The invention discloses a kind of Ca-Ti ore type solar batteries and preparation method thereof, the Ca-Ti ore type solar battery, including FTO layer, hole transmission layer, calcium titanium ore bed, electron transfer layer, BCP layers and the electrode being cascading from bottom to top, the calcium titanium ore bed is the calcium titanium ore bed obtained through overdoping aminoquinolines, and the calcium titanium ore bed material after the doping is Csx(HC(NH2)2)(1‑x)PbI3And CH3NH3PbI3At least one of, wherein 0≤x≤1.The solar battery dopant material is cheap, and operating method is easy, is easy to control;It increases short circuit current, fill factor and the open-circuit voltage of device, provides new thinking for the stability of perovskite solar battery and the research of transformation efficiency.

Description

A kind of Ca-Ti ore type solar battery and preparation method thereof
Technical field
The invention belongs to perovskite area of solar cell, and in particular to a kind of Ca-Ti ore type solar battery and its preparation Method.
Background technique
After 21 century, economy and society are fast-developing, and demand of the mankind to the energy is increasing.However, traditional change Stone fuel (coal, petroleum, natural gas) is just increasingly exhausted because constantly largely consuming, and energy problem has become restriction human society The bottleneck of development.The exploitation of renewable new energy helps to alleviate the pressure of world energy sources and environment, and solar energy is stock number Maximum, the most commonly used green regenerative energy sources of distribution.More and more countries come into effect " sunlight program ", develop solar energy Resource seeks the new power of economic development.

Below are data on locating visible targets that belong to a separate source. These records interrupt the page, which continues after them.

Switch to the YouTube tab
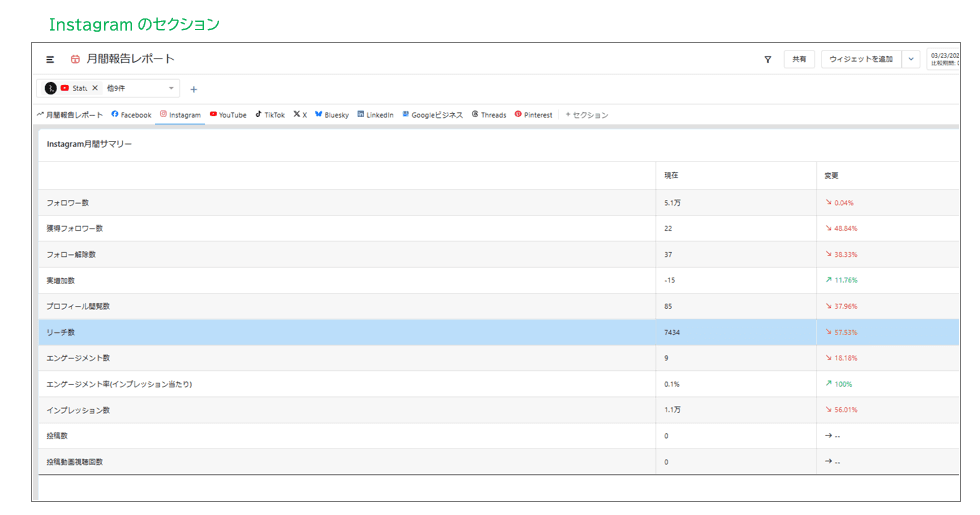 (228, 115)
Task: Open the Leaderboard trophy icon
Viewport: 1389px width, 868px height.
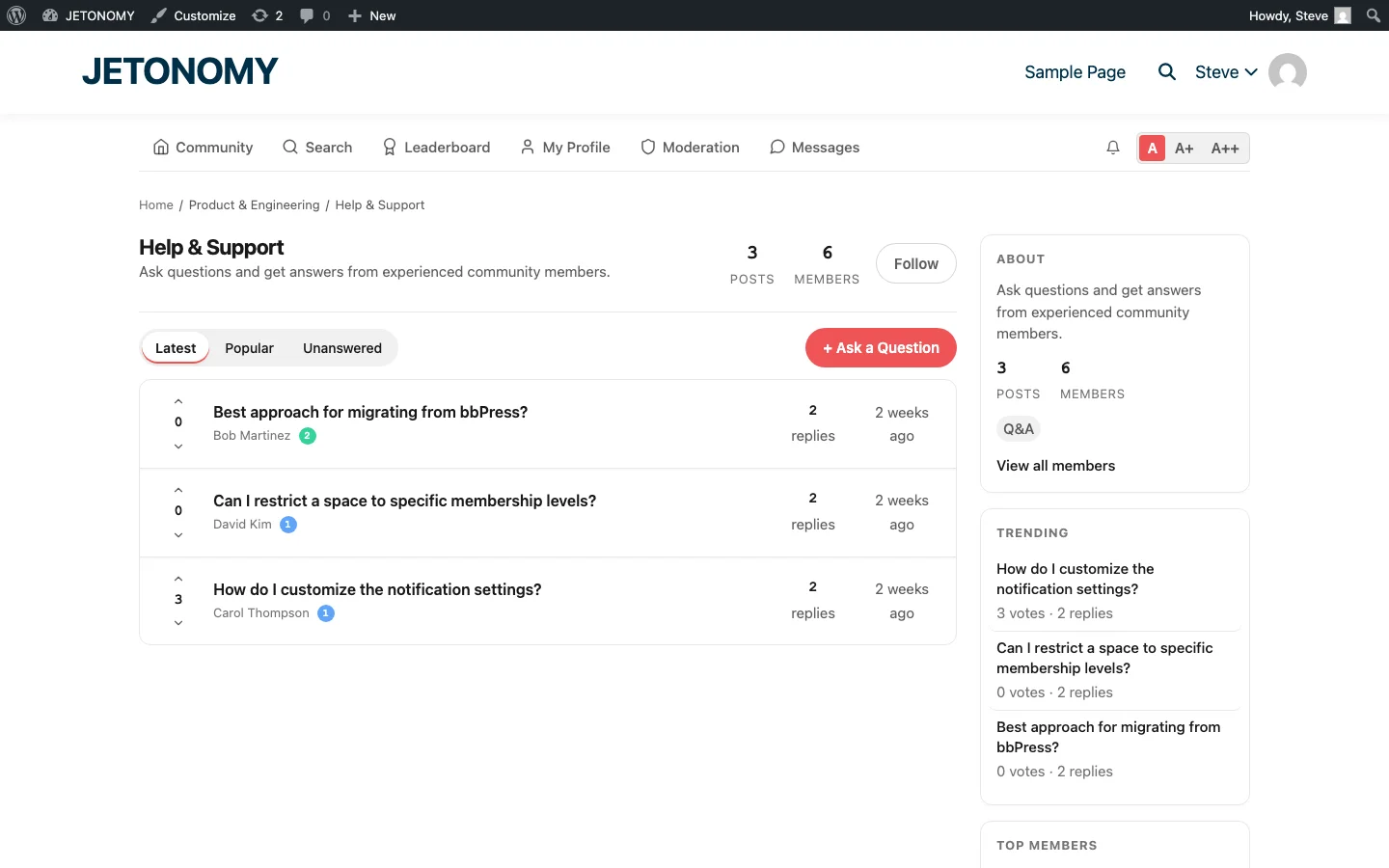Action: coord(390,147)
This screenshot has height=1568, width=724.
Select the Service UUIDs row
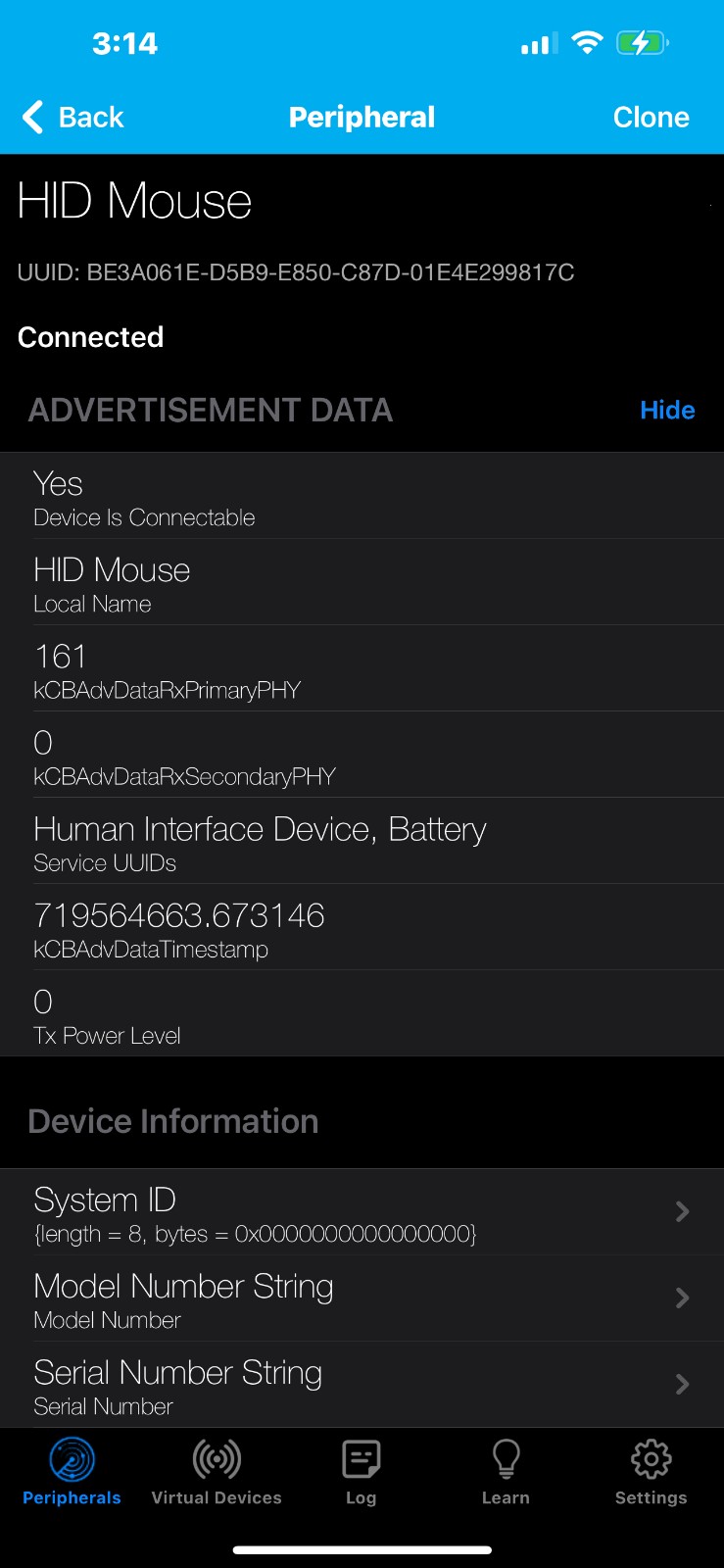tap(362, 841)
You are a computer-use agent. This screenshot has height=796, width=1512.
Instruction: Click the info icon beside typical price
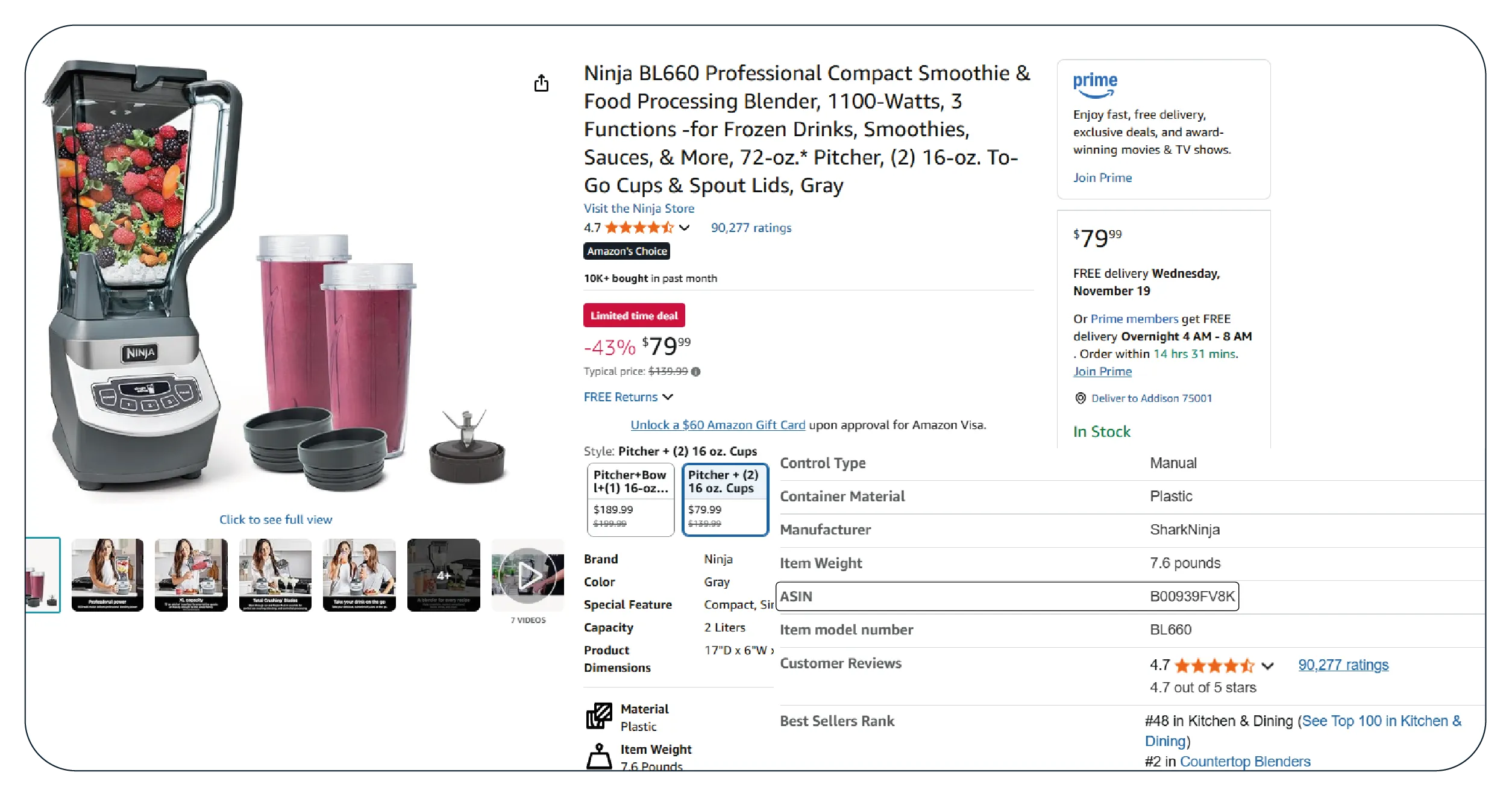click(696, 372)
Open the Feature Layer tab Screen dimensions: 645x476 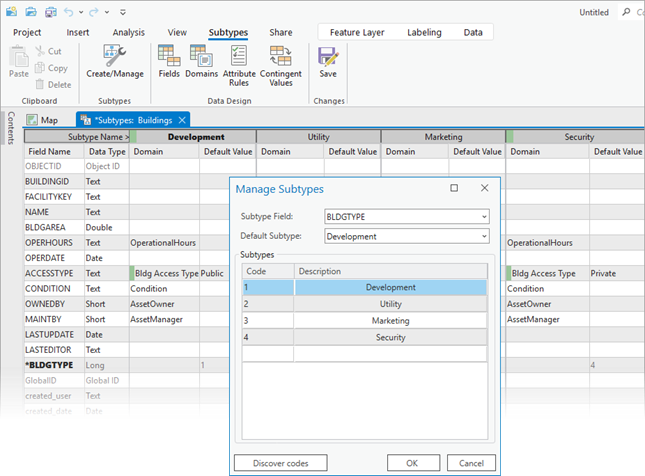[x=358, y=32]
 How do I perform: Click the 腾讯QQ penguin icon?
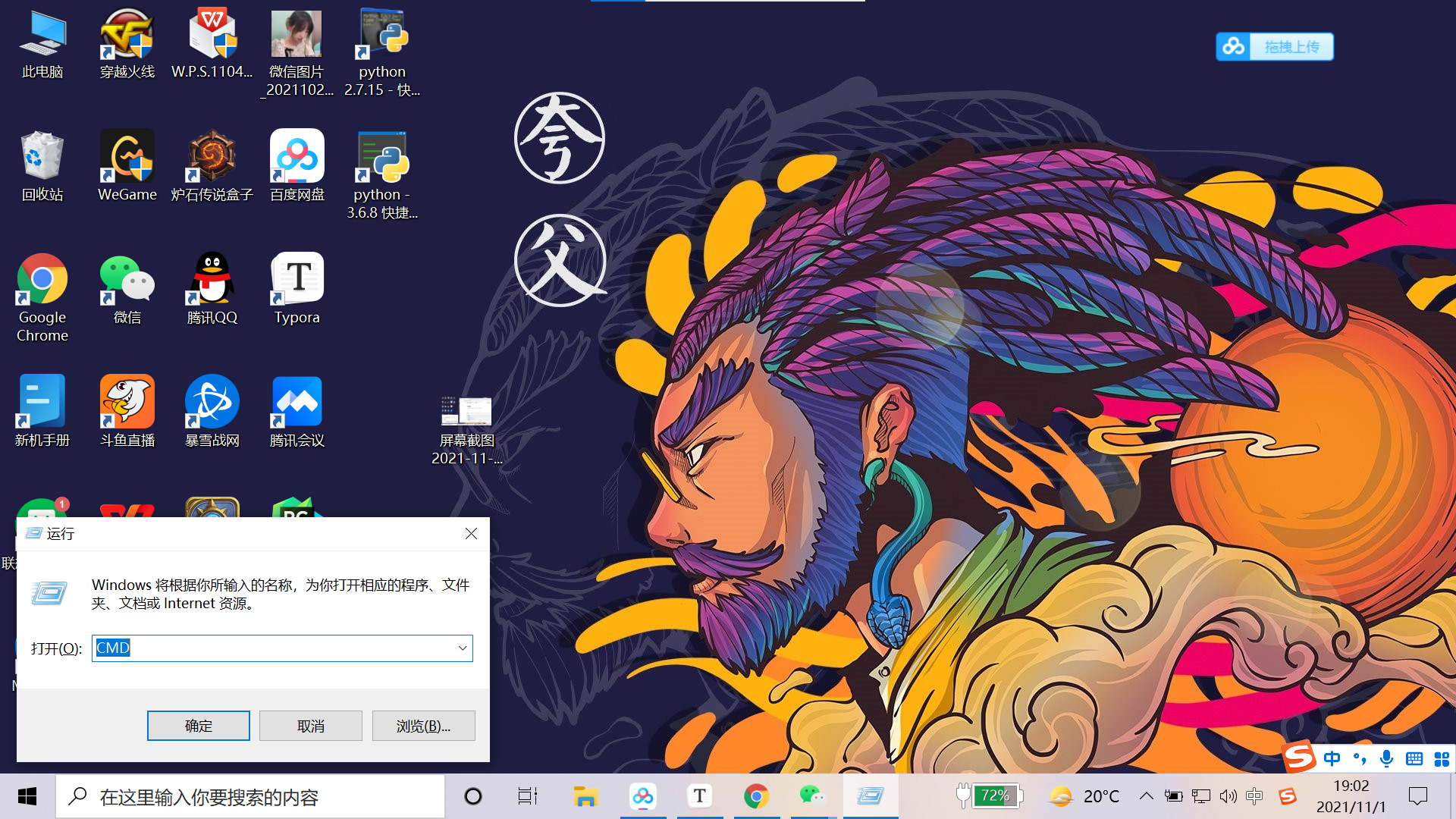(212, 281)
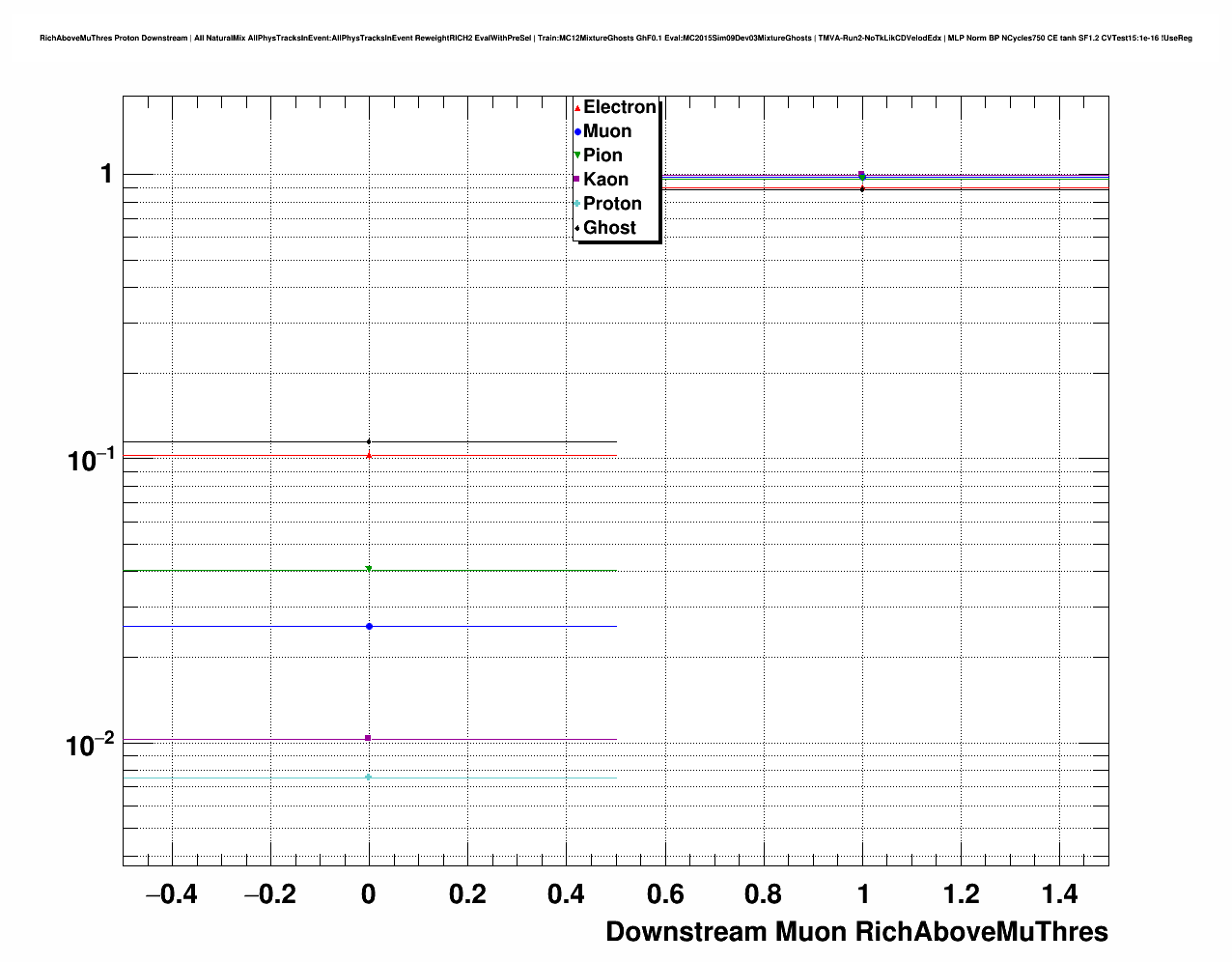Image resolution: width=1232 pixels, height=962 pixels.
Task: Click the black Ghost marker in legend
Action: (x=577, y=228)
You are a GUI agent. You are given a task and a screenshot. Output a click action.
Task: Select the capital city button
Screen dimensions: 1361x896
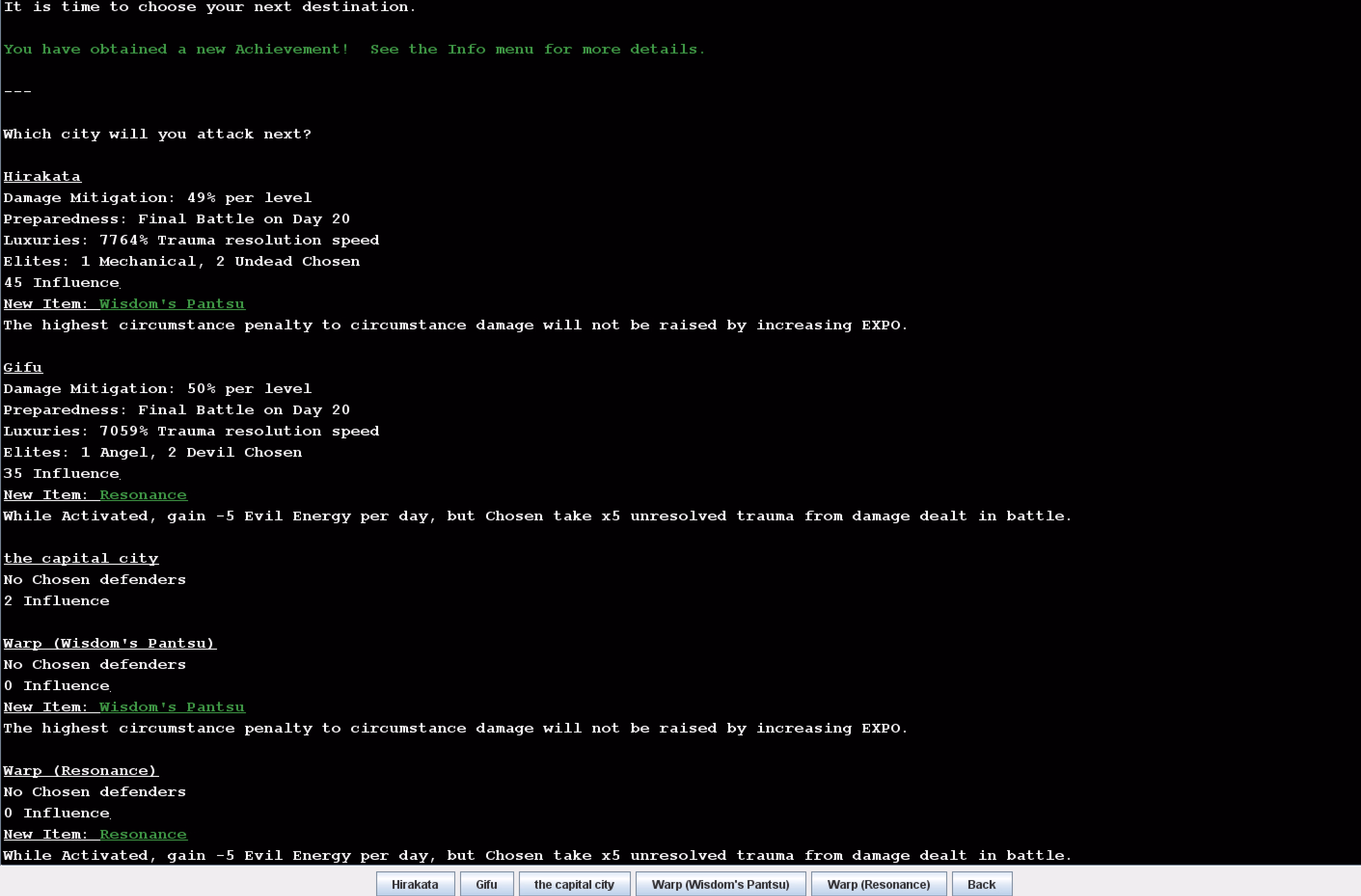tap(573, 884)
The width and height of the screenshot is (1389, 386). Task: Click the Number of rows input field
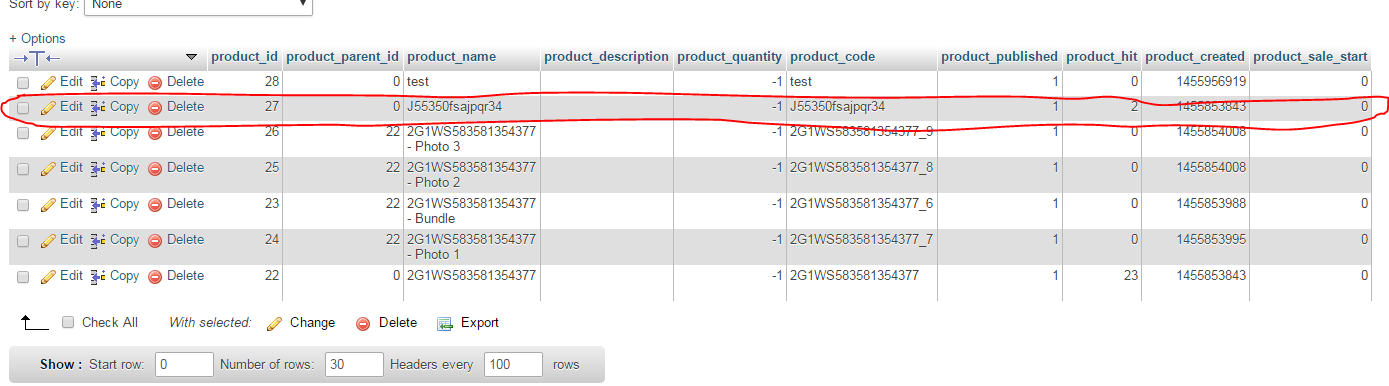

Solar battery can be converted into luminous energy electric energy, and the exploitation of solar battery is most effective using solar energy One of approach.Solar battery is small in size, and conveniently moving is used and is not limited by regions.It both can be solar-electricity Pond is made into large-scale power station, and realization is generated electricity by way of merging two or more grid systems, and can easily be used with less battery component to remote districts Family provides life electric energy, or provides electric power safeguard to mobile communication equipment.Currently, occupying the sun of leading position on the market Energy battery is mainly monocrystalline silicon and polysilicon solar cell, the production technology comparative maturity of both batteries, the photoelectricity of battery Transfer efficiency is higher, and stability is good (service life is all at 15 years or more).But silicon systems solar battery is severe to raw material requirement It carves, purity generally will be 99.9999% or more, and complex manufacturing technology, cost remain high, and cost of electricity-generating is higher, can not Realize ultra-large functionization.
Summary of the invention
The purpose of the present invention is to provide a kind of Ca-Ti ore type solar battery, another object is to provide the Ca-Ti ore type sun Can battery preparation method, by perovskite adulterate aminoquinolines improve Ca-Ti ore type solar battery efficiency and Stability.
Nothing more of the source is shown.